● Your tasks:
a – In the Walter Stanford biography, in what year did Stanford marry Alice Sarah Walker?
b – Return a passage from the Walter Stanford biography, beginning at the words "Sir Walter Ernest" and stopping after the words "East at Kokstad.".
c – Resume the Walter Stanford biography, writing what follows its final sentence.
══ Selected extract
- Walter Stanford aged 33, in 1883

Under-Secretary for Native Affairs
- Incumbent
- Assumed office 1886
- Monarch: Victoria
- Governor: Henry Hugh Clifford

Magistrate
- In office 1876–1886
- Monarch: Victoria
- Governor: Henry Barkly Henry Bartle Frere Henry Hugh Clifford

Personal details
- Born: 2 August 1850 Alice, Cape Colony
- Died: 9 September 1933 (aged 83) Cape Town, South Africa
- Occupation: Politician, civil servant

Military service
- Rank: Colonel
- Unit: Cape Corps
- Battles/wars: Ninth Frontier War Second Boer War First World War

= Walter Stanford =

South African civil servant and politician

Sir Walter Ernest Mortimer Stanford (2 August 1850 – 9 September 1933) was a South African civil servant and politician.

Stanford was born in Alice, South Africa, in 1850 and was educated at the Lovedale Mission School. He left school and became a clerk under his uncle, the government agent to the Thembu. At age 18 he joined the civil service and was stationed at Queenstown, East London and in 1876 was appointed magistrate to the Qwathi chief, Dalasile, and settled at Engcobo, in Thembuland. He married Alice Sarah Walker in 1883 and they had three sons and four daughters. In 1885 he was promoted to chief magistrate of Griqualand East at Kokstad.

Stanford was involved in negotiations with the Mpondo and in 1886 reached an agreement which provided for peaceful future relations. He was appointed CMG in 1891 and became responsible for the administration of eastern Pondoland. In 1897 Stanford became under-secretary for native affairs in Cape Town, and subsequently the first chief magistrate of the newly formed Transkeian Territories. In 1904 he was appointed to the headship of the Native Affairs department, as well as chief magistrate. Special duties included roles as an adviser at the inter-state customs conference 1903, membership of the native affairs commission, 1903–1905, and acting as adviser to William Palmer, 2nd Earl of Selborne, the British High Commissioner to South Africa) on Swazi affairs in 1906. Stanford entered the Cape Legislative Assembly in 1908 as an independent member for Thembuland and was selected to represent the views of the African people at the National Convention of 1909, which led to the Union of South Africa. He argued strongly for universal franchise, regardless of race and gender but his proposal was not accepted. From 1910 to 1929, he served in the Senate, nominated for his knowledge of the African peoples. He was a colonel with the South African forces in the First World War. In 1919 he was appointed KBE, and died age 83 in 1933.

==Early years==
Stanford was descended from the British 1820 Settlers in the Cape Colony on both his father's (William Stanford) and his mother's (Joanna Warner) sides. Walter Ernest Mortimer was their second son, born at Alice on 2 August 1850. His father died in 1856 at the early age of 36 following amputation of a leg after a riding accident. His mother 'was a small woman of indomitable courage who continued trading, farming and transport-riding, while still finding time to encourage her sons to read and write".

Walter was in "poor health" so was sent at the age of 7 to live with his uncle Joseph Cox Warner in the Queenstown district where the altitude might improve his strength, a strategy which seems to have been effective, judging by his long and strenuous career. He received some schooling from a maiden aunt, Mary Warner, and for two years attended the Lovedale Missionary Institution, finishing his formal education just before he turned twelve.
════
══ Data section
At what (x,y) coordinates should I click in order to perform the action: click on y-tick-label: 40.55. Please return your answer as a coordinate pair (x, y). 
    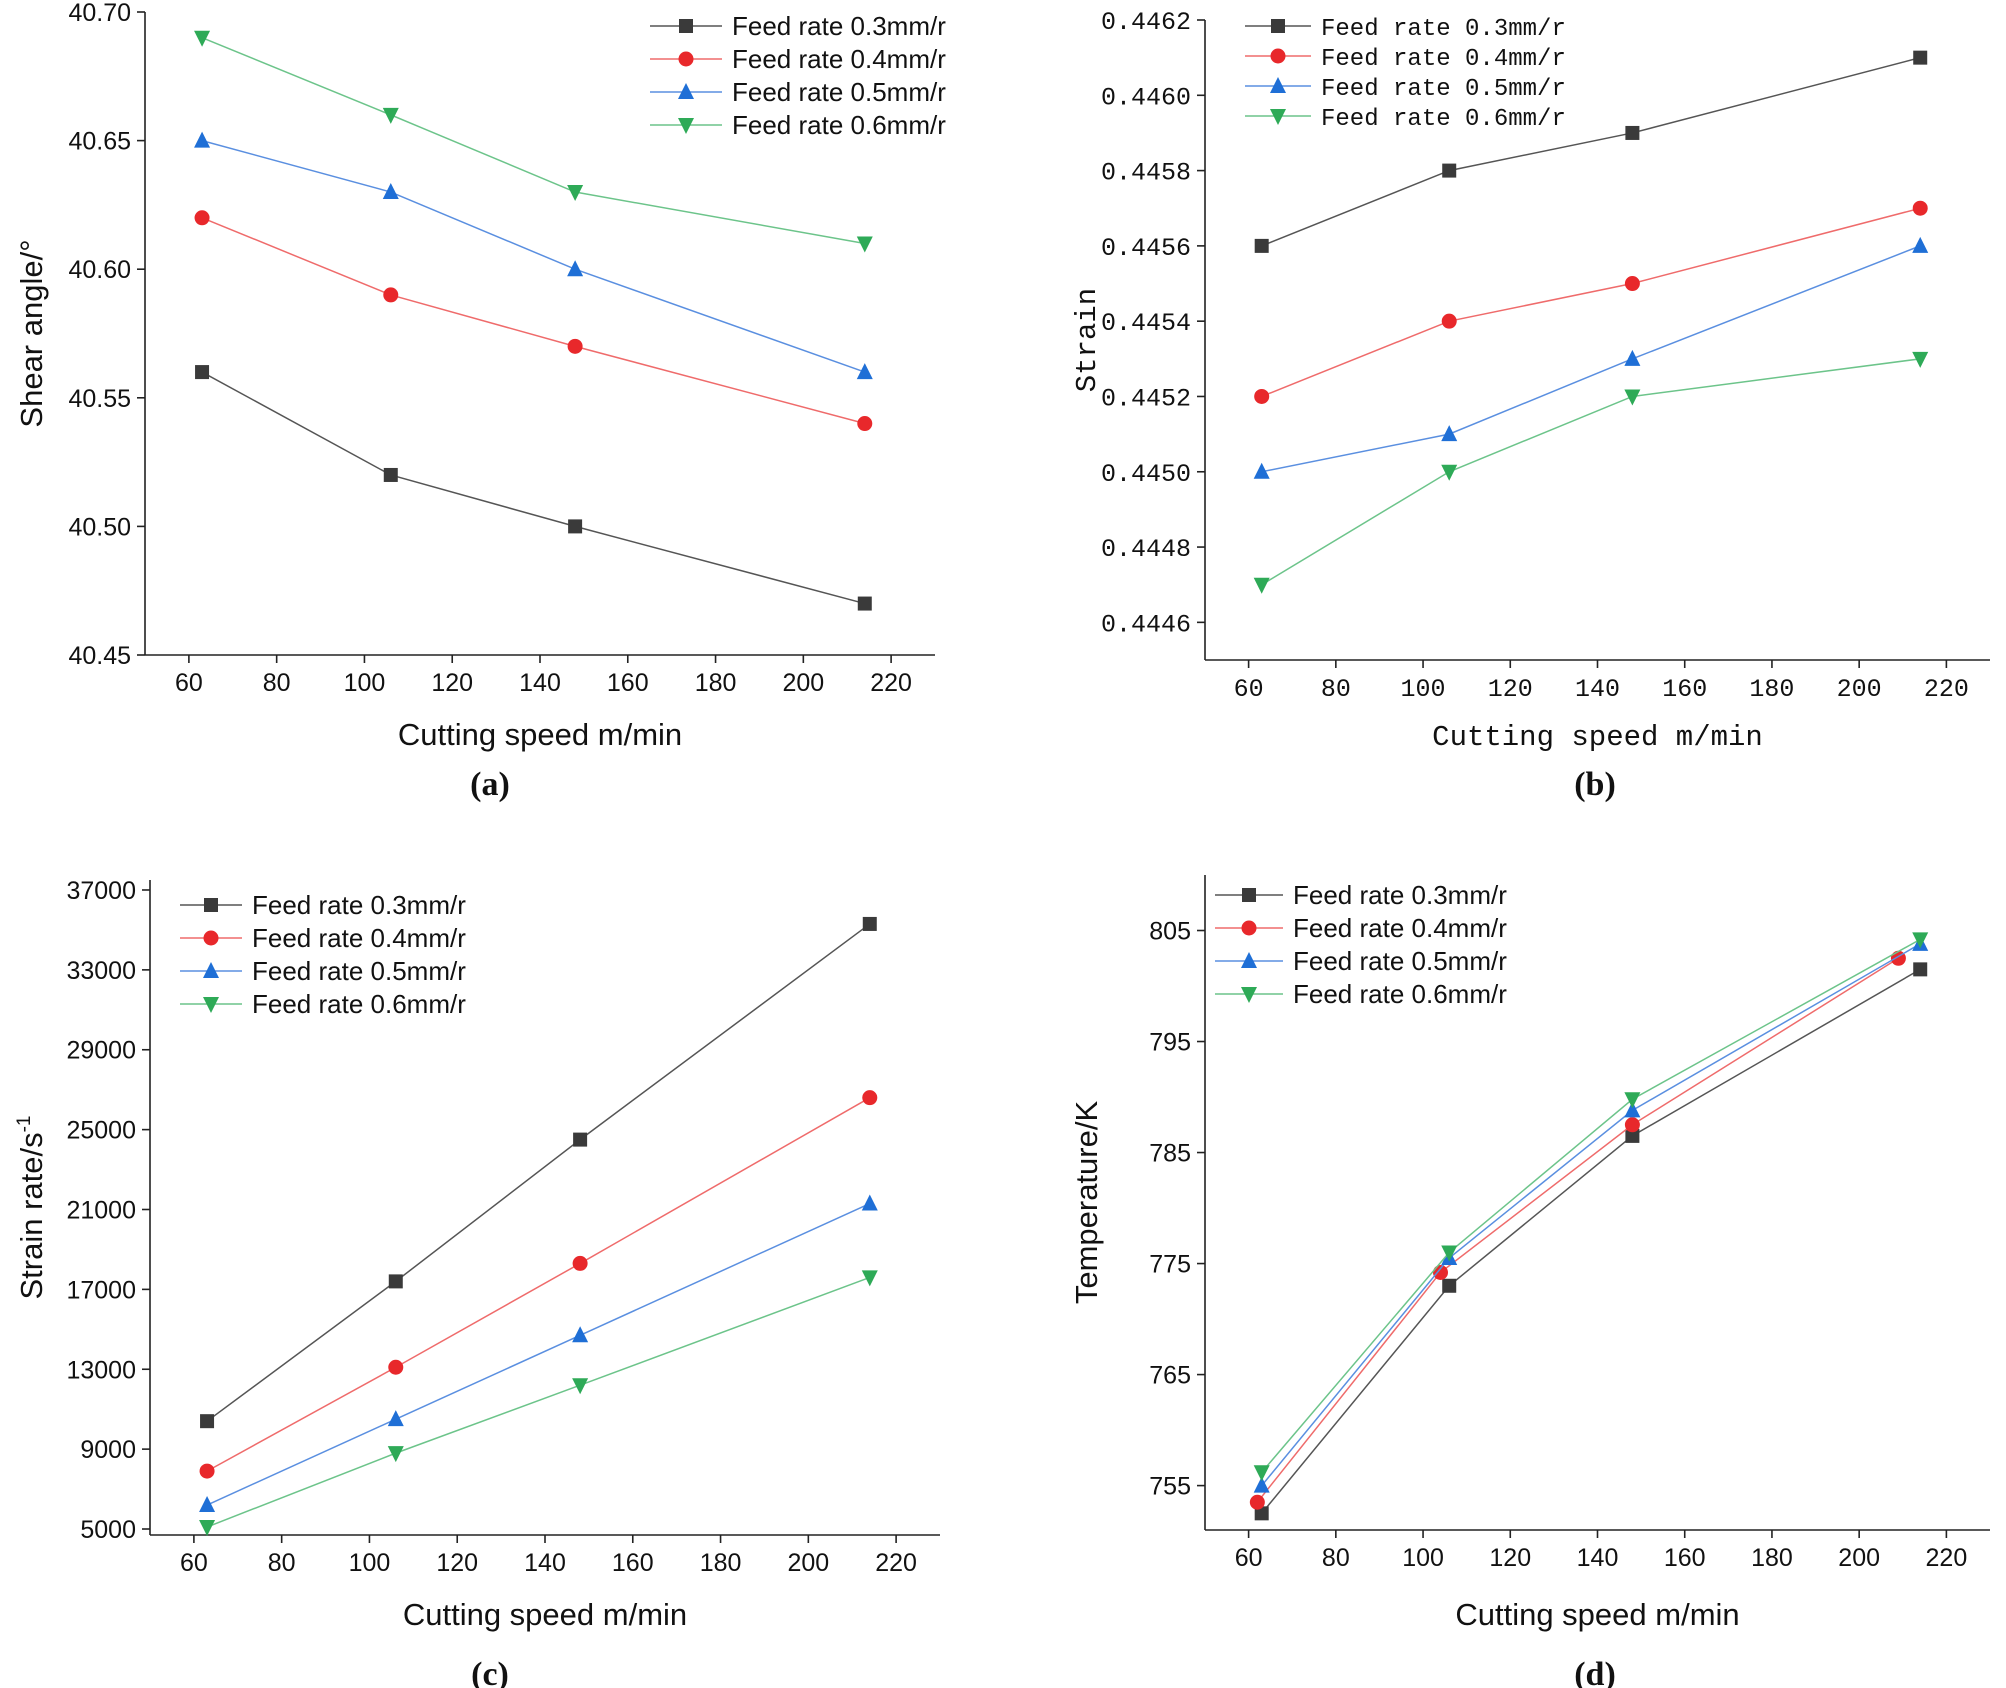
════
● Numbered responses:
a – 1883

b –
Sir Walter Ernest Mortimer Stanford (2 August 1850 – 9 September 1933) was a South African civil servant and politician.

Stanford was born in Alice, South Africa, in 1850 and was educated at the Lovedale Mission School. He left school and became a clerk under his uncle, the government agent to the Thembu. At age 18 he joined the civil service and was stationed at Queenstown, East London and in 1876 was appointed magistrate to the Qwathi chief, Dalasile, and settled at Engcobo, in Thembuland. He married Alice Sarah Walker in 1883 and they had three sons and four daughters. In 1885 he was promoted to chief magistrate of Griqualand East at Kokstad.

c –
On 1 July 1863, just before his 13th birthday, Walter became a clerk under his uncle, the government agent to the Thembu at Glen Grey. He thus entered the service of the department of African affairs in which he was to remain for 45 years and through which "he was destined to exercise a profound influence on the development of South Africa". Responsibility came early: in his uncle's absence he became in effect the agent, Her Majesty's representative to a semi-independent African tribe. He continued in Thembuland for six years, before moving to Queenstown and then East London as a servant of the department.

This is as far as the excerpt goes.